━━ RECORDED DATA

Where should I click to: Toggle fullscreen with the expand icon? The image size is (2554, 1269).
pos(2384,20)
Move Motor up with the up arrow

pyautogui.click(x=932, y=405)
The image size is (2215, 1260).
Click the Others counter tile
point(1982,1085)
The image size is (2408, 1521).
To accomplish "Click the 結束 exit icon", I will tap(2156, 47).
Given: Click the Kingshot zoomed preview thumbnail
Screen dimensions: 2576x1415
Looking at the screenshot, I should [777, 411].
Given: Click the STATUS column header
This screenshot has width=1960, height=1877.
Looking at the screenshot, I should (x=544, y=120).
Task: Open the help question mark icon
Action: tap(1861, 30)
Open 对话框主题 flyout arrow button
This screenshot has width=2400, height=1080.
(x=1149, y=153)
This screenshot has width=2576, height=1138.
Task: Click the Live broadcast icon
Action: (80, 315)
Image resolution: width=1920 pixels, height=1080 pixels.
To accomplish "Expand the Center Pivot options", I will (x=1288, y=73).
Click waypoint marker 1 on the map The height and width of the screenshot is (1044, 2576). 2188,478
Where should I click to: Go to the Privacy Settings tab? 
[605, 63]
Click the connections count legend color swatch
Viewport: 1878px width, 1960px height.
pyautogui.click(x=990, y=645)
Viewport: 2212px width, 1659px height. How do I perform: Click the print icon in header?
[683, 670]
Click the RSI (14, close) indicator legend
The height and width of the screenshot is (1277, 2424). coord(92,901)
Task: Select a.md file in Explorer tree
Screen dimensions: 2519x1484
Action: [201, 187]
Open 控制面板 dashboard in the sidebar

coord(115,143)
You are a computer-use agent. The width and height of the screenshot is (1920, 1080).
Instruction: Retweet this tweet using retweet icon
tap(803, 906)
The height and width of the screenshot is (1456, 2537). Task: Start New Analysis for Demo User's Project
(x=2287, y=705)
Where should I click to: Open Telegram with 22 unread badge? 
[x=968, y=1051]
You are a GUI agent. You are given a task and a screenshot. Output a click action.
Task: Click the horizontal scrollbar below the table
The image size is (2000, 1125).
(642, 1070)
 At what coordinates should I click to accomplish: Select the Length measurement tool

━━━━

What lines in the material above hold the string "Select"? List them.

EXERCISE OUTPUT –
Task: Select a.md file in Explorer tree
 At what coordinates should I click to accomplish: Select the Length measurement tool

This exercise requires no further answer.